There is something solemn — even sublime — in the realization that the result produced through such an immense span of time is nothing more than a humble, almost impoverished breakfast. Traveling throughout Asia, Lee Wan directly encounters local communities and inserts himself into the production systems of each country, investigating the cultural, historical, economic, political, and social problems embedded within Asia itself.

Among his representative works is Proper Time, an installation composed of 680 clocks symbolizing 680 individuals selected from interviews conducted with 1,200 people around the world. Moving at different speeds and accompanied by names, professions, ages, and nationalities, the inaccuracies of these 680 clocks perhaps reflect most precisely the realities of individuals struggling intensely within the conditions of everyday life.

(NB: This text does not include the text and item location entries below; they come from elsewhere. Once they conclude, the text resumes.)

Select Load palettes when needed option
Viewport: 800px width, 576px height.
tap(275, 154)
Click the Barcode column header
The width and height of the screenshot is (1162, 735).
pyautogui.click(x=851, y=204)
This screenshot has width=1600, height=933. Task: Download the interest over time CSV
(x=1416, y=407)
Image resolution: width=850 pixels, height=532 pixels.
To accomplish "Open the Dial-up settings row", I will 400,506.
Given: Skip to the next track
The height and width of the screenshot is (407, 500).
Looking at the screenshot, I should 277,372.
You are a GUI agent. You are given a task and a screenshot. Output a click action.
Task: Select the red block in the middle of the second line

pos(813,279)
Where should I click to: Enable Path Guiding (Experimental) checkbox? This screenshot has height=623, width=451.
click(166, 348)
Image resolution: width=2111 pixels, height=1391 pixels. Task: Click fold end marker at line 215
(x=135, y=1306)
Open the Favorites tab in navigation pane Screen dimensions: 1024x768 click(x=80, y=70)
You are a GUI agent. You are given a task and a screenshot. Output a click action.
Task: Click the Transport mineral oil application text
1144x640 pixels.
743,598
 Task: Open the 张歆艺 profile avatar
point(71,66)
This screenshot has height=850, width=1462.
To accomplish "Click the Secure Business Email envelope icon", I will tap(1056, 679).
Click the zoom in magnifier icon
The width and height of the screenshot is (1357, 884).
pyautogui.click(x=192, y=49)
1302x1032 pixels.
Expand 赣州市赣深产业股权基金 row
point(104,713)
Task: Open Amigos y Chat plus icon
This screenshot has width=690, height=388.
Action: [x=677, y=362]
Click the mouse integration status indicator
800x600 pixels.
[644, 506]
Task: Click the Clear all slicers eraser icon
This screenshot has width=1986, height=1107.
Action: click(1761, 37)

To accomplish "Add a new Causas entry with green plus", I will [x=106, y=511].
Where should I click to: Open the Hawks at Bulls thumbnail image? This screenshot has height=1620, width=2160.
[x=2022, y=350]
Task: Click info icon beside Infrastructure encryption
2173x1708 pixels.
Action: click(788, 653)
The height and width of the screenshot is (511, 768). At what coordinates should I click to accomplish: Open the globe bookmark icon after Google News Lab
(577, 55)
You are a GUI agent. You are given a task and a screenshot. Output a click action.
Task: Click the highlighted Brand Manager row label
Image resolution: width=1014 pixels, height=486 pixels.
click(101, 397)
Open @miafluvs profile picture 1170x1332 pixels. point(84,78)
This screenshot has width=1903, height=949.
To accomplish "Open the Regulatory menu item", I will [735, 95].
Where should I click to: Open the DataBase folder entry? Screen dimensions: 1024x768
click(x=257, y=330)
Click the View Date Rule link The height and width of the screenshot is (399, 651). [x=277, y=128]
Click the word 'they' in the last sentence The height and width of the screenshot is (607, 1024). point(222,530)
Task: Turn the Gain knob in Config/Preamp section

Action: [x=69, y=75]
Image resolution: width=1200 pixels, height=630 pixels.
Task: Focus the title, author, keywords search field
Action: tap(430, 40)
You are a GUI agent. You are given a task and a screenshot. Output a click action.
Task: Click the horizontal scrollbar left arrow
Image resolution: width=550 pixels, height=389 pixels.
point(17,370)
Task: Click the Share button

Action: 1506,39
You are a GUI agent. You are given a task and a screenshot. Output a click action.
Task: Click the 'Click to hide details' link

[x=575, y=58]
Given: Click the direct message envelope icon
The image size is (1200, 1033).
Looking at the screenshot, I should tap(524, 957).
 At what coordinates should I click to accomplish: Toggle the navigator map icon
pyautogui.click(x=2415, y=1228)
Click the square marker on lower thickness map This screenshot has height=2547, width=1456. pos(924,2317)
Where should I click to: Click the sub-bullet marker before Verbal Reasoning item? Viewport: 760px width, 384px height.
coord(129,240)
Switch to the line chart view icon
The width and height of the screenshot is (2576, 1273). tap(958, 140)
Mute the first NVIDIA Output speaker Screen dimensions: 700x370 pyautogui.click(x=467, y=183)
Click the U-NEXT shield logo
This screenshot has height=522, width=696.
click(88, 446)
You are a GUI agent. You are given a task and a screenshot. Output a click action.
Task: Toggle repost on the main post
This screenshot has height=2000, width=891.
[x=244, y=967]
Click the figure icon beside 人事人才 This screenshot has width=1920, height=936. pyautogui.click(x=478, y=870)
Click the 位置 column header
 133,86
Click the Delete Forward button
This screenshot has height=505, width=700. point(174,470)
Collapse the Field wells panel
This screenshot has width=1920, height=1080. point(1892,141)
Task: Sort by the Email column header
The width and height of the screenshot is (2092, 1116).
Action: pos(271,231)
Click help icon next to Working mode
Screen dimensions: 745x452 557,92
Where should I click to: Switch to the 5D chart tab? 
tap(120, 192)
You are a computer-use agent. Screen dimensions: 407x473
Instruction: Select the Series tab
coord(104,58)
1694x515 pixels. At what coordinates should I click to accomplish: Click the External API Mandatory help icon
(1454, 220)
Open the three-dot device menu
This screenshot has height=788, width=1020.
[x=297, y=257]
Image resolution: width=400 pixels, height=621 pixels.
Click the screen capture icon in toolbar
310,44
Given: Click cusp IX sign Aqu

Mr. K, meanwhile, is a real figure representing the grandfather generation. Born during the Japanese colonial era, he lived through Liberation in 1945, the Korean War, the “Miracle on the Han River,” military dictatorship, and the IMF crisis of 1997. As such, he stands as an anonymous figure symbolizing not merely one individual, but the grandfathers of millions.

The episode in which 1,412 photographs documenting the entirety of his life were sold for only fifty thousand won compels reflection upon how easily the memories of an individual — and the histories surrounding them — can be forgotten.


Installation view of 《Counterbalance》 © ARKO Art Center

The subtitle of the exhibition 《Counterbalance》, “The Stone and the Mountain,” metaphorically suggests that relationships between the small and the large, the insignificant and the monumental, are ultimately relative and fluid.

If a small stone symbolizes an individual, then the mountain may be understood as the social system to which that individual belongs — while that system, in turn, becomes merely a component within an even larger system.

The vertical lineage extending from son and daughter to father and mother, and onward to grandfather and grandmother, has persisted throughout history, just as perspectives through which Korea, Asia, and the world are perceived have continuously evolved over time. And in the end, all of these narratives began from a single family photograph.